↓

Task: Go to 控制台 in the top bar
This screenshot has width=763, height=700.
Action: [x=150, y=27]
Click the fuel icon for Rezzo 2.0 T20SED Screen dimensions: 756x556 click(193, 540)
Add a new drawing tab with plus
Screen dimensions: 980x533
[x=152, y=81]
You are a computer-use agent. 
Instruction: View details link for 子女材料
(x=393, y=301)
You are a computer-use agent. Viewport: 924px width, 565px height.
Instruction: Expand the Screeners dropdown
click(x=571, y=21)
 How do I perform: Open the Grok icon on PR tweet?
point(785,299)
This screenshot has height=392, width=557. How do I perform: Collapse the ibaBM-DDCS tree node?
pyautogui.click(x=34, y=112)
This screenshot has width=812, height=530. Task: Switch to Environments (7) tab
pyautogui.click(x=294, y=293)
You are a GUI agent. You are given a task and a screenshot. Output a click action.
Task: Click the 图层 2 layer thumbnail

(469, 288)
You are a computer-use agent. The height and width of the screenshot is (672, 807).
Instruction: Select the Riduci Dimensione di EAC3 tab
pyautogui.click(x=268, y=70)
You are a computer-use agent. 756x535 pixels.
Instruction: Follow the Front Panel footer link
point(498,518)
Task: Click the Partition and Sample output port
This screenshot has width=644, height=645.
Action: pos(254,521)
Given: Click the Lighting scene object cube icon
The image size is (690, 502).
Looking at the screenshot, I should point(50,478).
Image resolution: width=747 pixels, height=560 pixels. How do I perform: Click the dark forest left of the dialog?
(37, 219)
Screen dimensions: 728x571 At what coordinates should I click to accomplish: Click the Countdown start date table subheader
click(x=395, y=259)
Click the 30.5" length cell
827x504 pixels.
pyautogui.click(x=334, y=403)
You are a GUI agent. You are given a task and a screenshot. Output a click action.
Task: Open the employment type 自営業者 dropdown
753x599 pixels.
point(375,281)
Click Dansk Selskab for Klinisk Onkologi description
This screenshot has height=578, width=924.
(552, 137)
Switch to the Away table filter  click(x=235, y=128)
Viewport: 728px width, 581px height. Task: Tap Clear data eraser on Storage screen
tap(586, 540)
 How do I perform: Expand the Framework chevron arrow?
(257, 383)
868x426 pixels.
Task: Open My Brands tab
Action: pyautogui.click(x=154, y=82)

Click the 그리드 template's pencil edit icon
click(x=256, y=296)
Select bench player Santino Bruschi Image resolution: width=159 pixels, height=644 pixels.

↑

# Task to carry out
Everything from the line containing "Instruction: Select the" to the final line of the entries above should be output exactly, and nothing more.

# Result
Instruction: Select the Riduci Dimensione di EAC3 tab
pyautogui.click(x=268, y=70)
You are a computer-use agent. 756x535 pixels.
Instruction: Follow the Front Panel footer link
point(498,518)
Task: Click the Partition and Sample output port
This screenshot has width=644, height=645.
Action: pos(254,521)
Given: Click the Lighting scene object cube icon
The image size is (690, 502).
Looking at the screenshot, I should point(50,478).
Image resolution: width=747 pixels, height=560 pixels. How do I perform: Click the dark forest left of the dialog?
(37, 219)
Screen dimensions: 728x571 At what coordinates should I click to accomplish: Click the Countdown start date table subheader
click(x=395, y=259)
Click the 30.5" length cell
827x504 pixels.
pyautogui.click(x=334, y=403)
You are a GUI agent. You are given a task and a screenshot. Output a click action.
Task: Open the employment type 自営業者 dropdown
753x599 pixels.
point(375,281)
Click Dansk Selskab for Klinisk Onkologi description
This screenshot has height=578, width=924.
(552, 137)
Switch to the Away table filter  click(x=235, y=128)
Viewport: 728px width, 581px height. Task: Tap Clear data eraser on Storage screen
tap(586, 540)
 How do I perform: Expand the Framework chevron arrow?
(257, 383)
868x426 pixels.
Task: Open My Brands tab
Action: pyautogui.click(x=154, y=82)

Click the 그리드 template's pencil edit icon
click(x=256, y=296)
Select bench player Santino Bruschi Image resolution: width=159 pixels, height=644 pixels.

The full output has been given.